第869話妹が髪 上げ竹葉野の 放ち駒
妹が髪 上げ竹葉野の 放ち駒 荒びにけらし 逢はなく思へば
(巻11-2652)
※竹葉野:おそらく牧場。しかし所在地は未詳。
馬の音の とどともすれば 松陰に 出でてぞ見つる けだし君かと
(巻11-2653)
君に恋ひ 寝ねぬ朝明けに 誰が乗れる 足の音ぞ 我に聞かする
(巻11-2654)
愛しいあの子の髪をかきあげてたくという言葉があるけれど、あの子の心は竹葉野の放れ馬のように荒れて、私から離れてしまったらしい、逢ってくれないことを思うと。
馬の足音が、どど、と聞こえて来ると、松の陰に出て見ています。もしや貴方様ではないかと。

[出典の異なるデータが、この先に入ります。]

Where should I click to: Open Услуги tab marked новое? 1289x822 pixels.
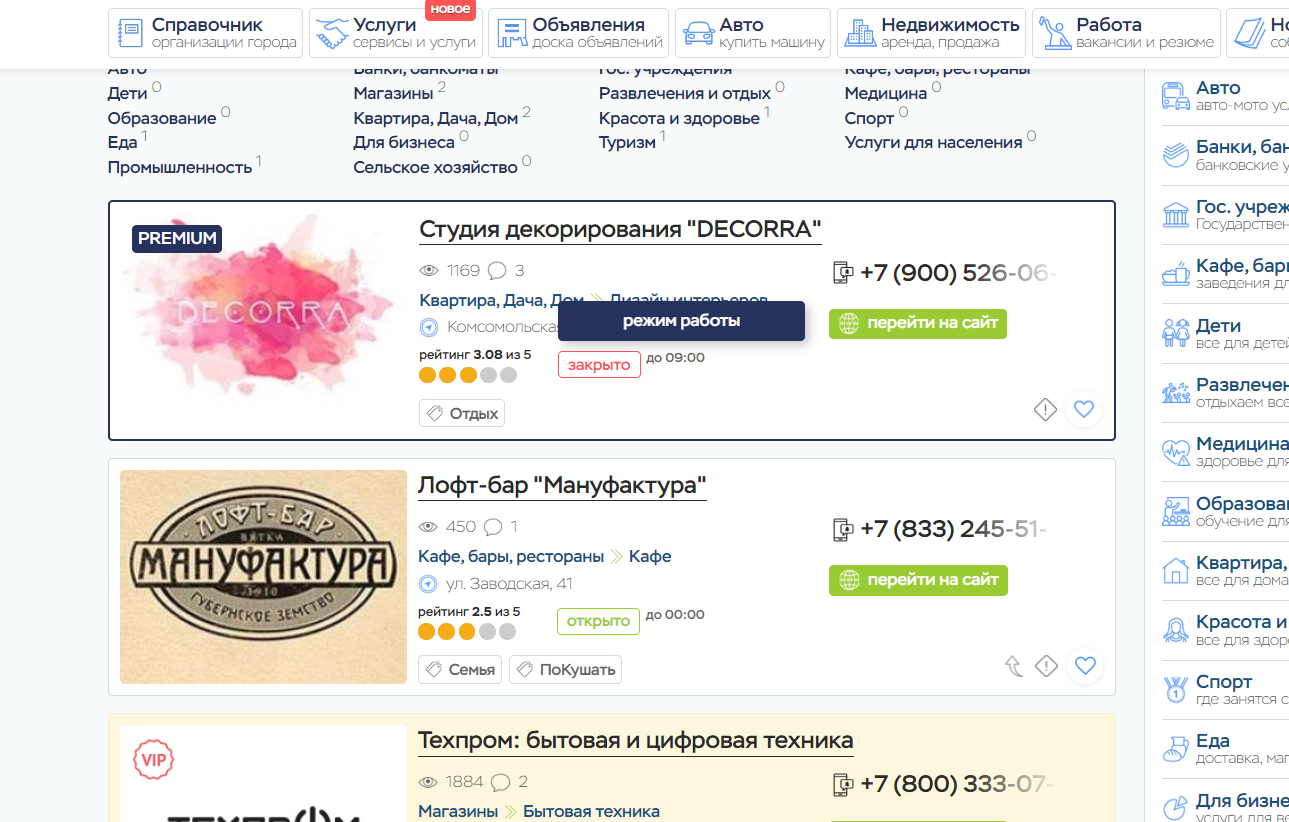(396, 33)
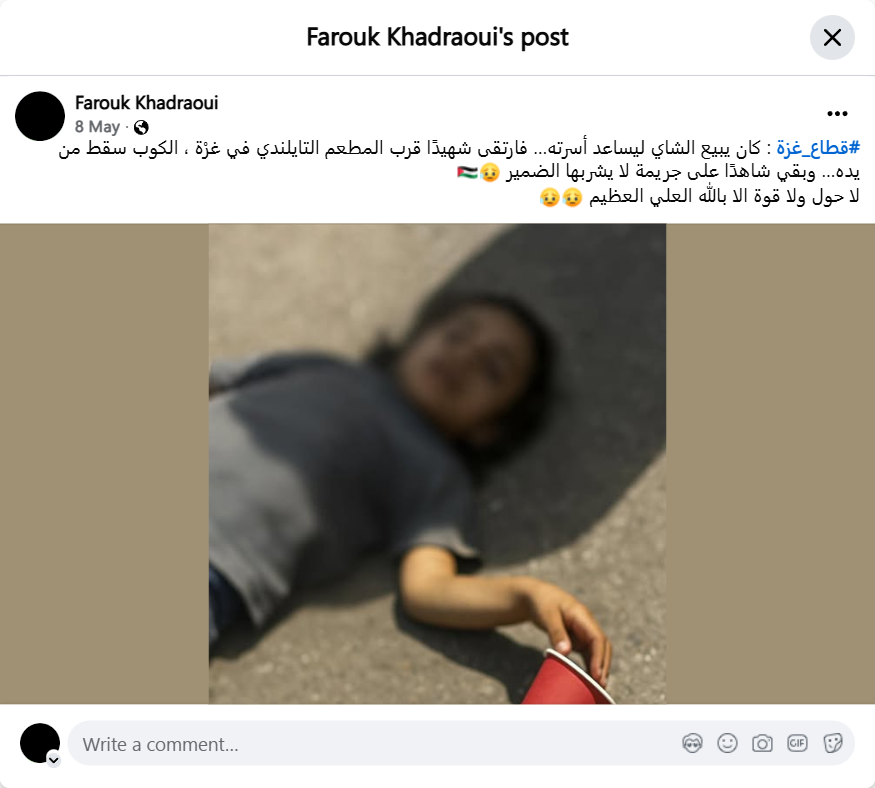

君恋しさに眠れなかった夜明けに、どなたが乗る馬の足音なのでしょうか。この寂しい私に聞かせて通り過ぎるとは。
最初の一首が男の歌、次の二首が女の歌。
男の歌は、女と喧嘩でもしたのか、疎遠を嘆く。
女の歌は、待ち焦がれる喜びと、一睡もしないで待ったけれど、馬の足音だけが通り過ぎる落胆。